Congress initially passed a national temporary moratorium on evictions for non-payment of rent on March 27, 2020, which ended on July 24, 2020. The CDC imposed a moratorium on September 4, 2020. Congress extended that moratorium through January 31, 2021. Then the CDC extended it three more times, ultimately through July 31, 2021.
There have been legal challenges, with the Supreme Court ultimately ruling on June 29, 2021 that the CDC had “exceeded its existing statutory authority by issuing a nationwide eviction moratorium.” The court did allow the moratorium to continue through July, as planned, to “allow for additional and more orderly distribution of the congressionally appropriated rental assistance funds.”
The reach of funds has been far from satisfactory for many landlords and tenants. For example, the Consumer Financial Protection Bureau announced resources only on July 28, four days before the moratorium expires, to help people find the available financial resources.
Many renters and property owners have found the assistance process to be slow and murky. It wasn’t until May 2021 that the Treasury released an additional $21.6 billion for the program after congressional action in December 2020 provided a first $25 billion in emergency rental assistance, or nine months after the very first moratorium had begun.

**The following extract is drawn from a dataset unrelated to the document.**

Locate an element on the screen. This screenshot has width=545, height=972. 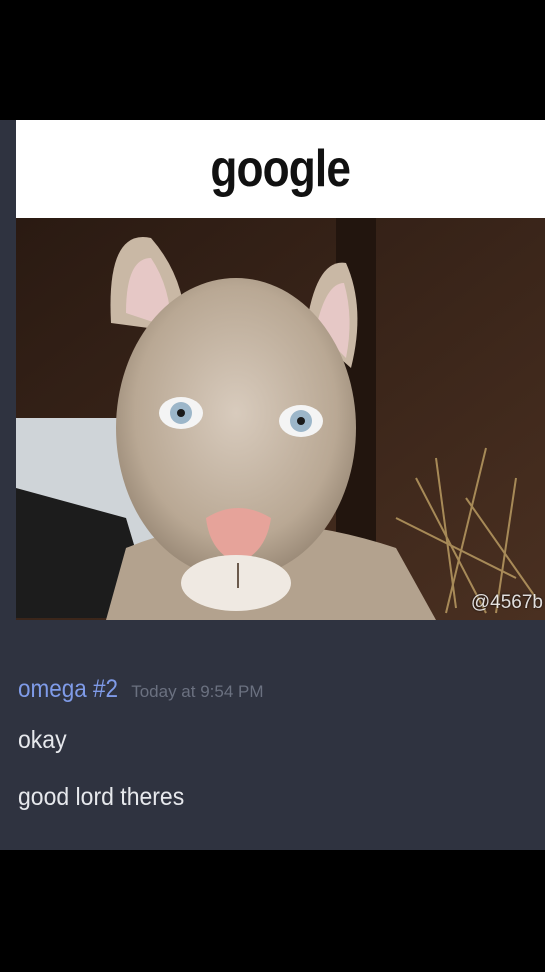
meme-caption-bar: google is located at coordinates (280, 169).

The complaint (the copy the NAA uploaded doesn’t list a filing date or case number) states that the moratorium “prohibits property owners from evicting tenants of residential rental properties who are delinquent or in default on their rent payments, contrary to the property owners’ legal, contractual, and constitutional property and other rights.”
The organization called the result “an extended Government-authorized physical invasion, occupation, or appropriation of their private property by third parties without compensation” in violation of the Fifth Amendment of the U.S. Constitution. The amendment, often associated with the right to avoid self-incrimination, in part includes the Takings Clause, which provides that private property cannot be taken for public use without just compensation.
The NAA has said that the lawsuit is “is open to all rental housing providers operating in a state or locality under the federal moratorium who have been damaged by the CDC eviction moratorium” and encourages eligible parties to sign on.